**EXERCISE 1:** Rewrite the passage of the St. John's Marsh Drain text that opens with the words "The plaintiff says" and closes with "of the Act.", putting "claimant" in place of "plaintiff".
**EXERCISE 2:** Write the next part of the St. John's Marsh Drain text, picking up after its final sentence.

**TEXT BLOCK:**
++++++++++++++++++++

The St. John's Marsh Drain was located on Conservation Authority land, some 335.28 metres (1,100 feet) north of the White Property boundary. As previously mentioned, attached on page 46 below is an extract of the Plan from the 2019 Revised Spriet Engineer’s Report, which shows the location of the Drain relative to the White Property. For perspective, the east boundary of the White Property is 335.75 metres (1101.53 feet) long11. While more will be explained below, by virtue of the 2019 Revised Spriet Engineer’s Report, the part of the Drain upstream from station 0+950 was formally abandoned as Drainage Act infrastructure in 2021. As appears from the extract from the Plan for the 2019 Revised Spriet Engineer’s Report, on page 46 below, the now abandoned part of the Drain is at least as far north of the White Property as the east boundary of the White Property is long. Station 0+950, as shown on the extract, extends 50 metres (164 feet) into the Conservation Authority lands. Station 0+900 is where the Drain exits the Conservation Authority lands. Station 0+900 is in the order of 220 metres (725 feet) from the White Property across the Belme property, which is closer than any part of the now-abandoned part of the Drain upstream from Station 0+950. The 220-metre (725-foot) distance is comparable to the length of the south boundary of the White property, which is 220.5 metres (723.4 feet) in length12.
The intervening separation distance between the Drain and the White Property is a marsh and swamp wetland. There is no channel, ditch, or other means of conveying water across the Conservation Authority land from the White Property to the location where the St. John's Marsh Drain existed before its abandonment. Even after the abandonment of the Drain across the Conservation Authority lands upstream from station 0+950 as specified in the 2019 Revised Spriet Engineer’s Report, the Conservation Authority lands continue to drain into the St. John's Marsh Drain downstream from that station 0+950, where it was initially proposed to install a Newbury Weir. That weir was eliminated from the drainage works, so there is no restriction on outlet capacity. The White Property has neither de facto nor legal access to the St. John's Marsh Drain, whether by formal easement or by means of water conveyance authorized under the Drainage Act. The drainage problems on the White Property result from (a) the natural flow of surface water from south of Willow Road into the watercourse or creek across the west side of the White Property and (b) insufficient outlet capacity through the Conservation Authority lands - insufficient capacity in the sense described in paragraph 32 above.
The plaintiff says that there have been drainage problems at the White Property since the late 1980s, in effect, since shortly after he and his parents acquired the White Property and moved in. Although the plaintiff made complaints to municipal authorities, the plaintiff did not give the notice required by section 79 of the Drainage Act until August 10, 2012. Before proceeding with the history, it is essential to review the principles governing section 79 of the Act.

++++++++++++++++++++

**RECORDED DATA:**
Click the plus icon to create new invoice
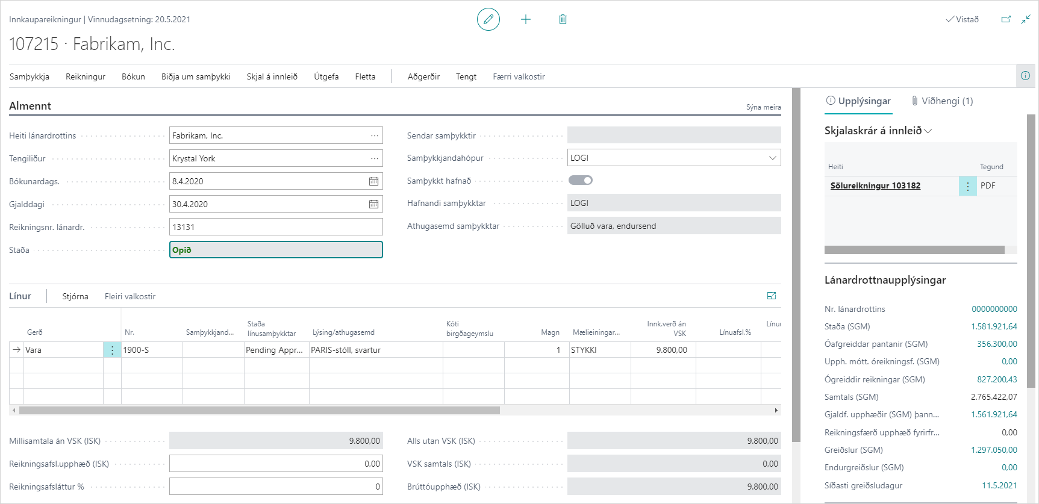This screenshot has width=1039, height=504. click(526, 19)
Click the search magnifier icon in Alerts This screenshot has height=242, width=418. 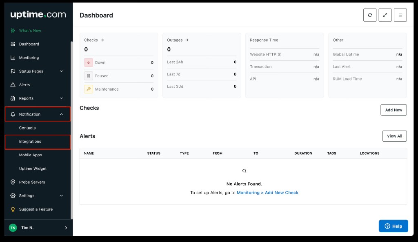(x=244, y=171)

++++++++++++++++++++

**WRITTEN ANSWER 1:**
The claimant says that there have been drainage problems at the White Property since the late 1980s, in effect, since shortly after he and his parents acquired the White Property and moved in. Although the claimant made complaints to municipal authorities, the claimant did not give the notice required by section 79 of the Drainage Act until August 10, 2012. Before proceeding with the history, it is essential to review the principles governing section 79 of the Act.

**WRITTEN ANSWER 2:**
Section 79 Statutory Cause of Action
- The plaintiff relies on sections 74 and 79 of the Drainage Act. Those sections are as follows:
74 Any drainage works constructed under a by-law passed under this Act or any predecessor of this Act, relating to the construction or improvement of a drainage works by local assessment, shall be maintained and repaired by each local municipality through which it passes, to the extent that such drainage works lies within the limits of such municipality, at the expense of all the upstream lands and roads in any way assessed for the construction or improvement of the drainage works and in the proportion determined by the then current by-law pertaining thereto until, in the case of each municipality, such provision for maintenance or repair is varied or otherwise determined by an engineer in a report or on appeal therefrom.
79(1) Upon forty-five days’ notice served by any person affected by the condition of a drainage works, upon the head or clerk of the local municipality whose duty it is to maintain and repair the drainage works, the municipality is compellable by an order of the referee to exercise the powers and to perform the duties conferred or imposed upon it by this Act as to maintenance and repair or such of the powers and duties as to the referee appears proper, and the municipality is liable in damages to the owner whose property is so injuriously affected.
79(2) Despite subsection (1), the local municipality whose duty it is to maintain and repair drainage works shall not become liable in damages to any person affected by reason of the non-repair of the drainage works until after service by or on behalf of such person of the notice referred to in subsection (1) upon the head or clerk of the municipality, describing with reasonable certainty the alleged lack of maintenance and repair of the drainage works.
It is important to understand the scheme of the Drainage Act as it relates to the maintenance and repair of municipal drains, a municipality’s responsibility to maintain and repair drains, and the municipality’s liability for not doing so. This will bear upon a purposive interpretation of the liability section of the Drainage Act, namely section 79.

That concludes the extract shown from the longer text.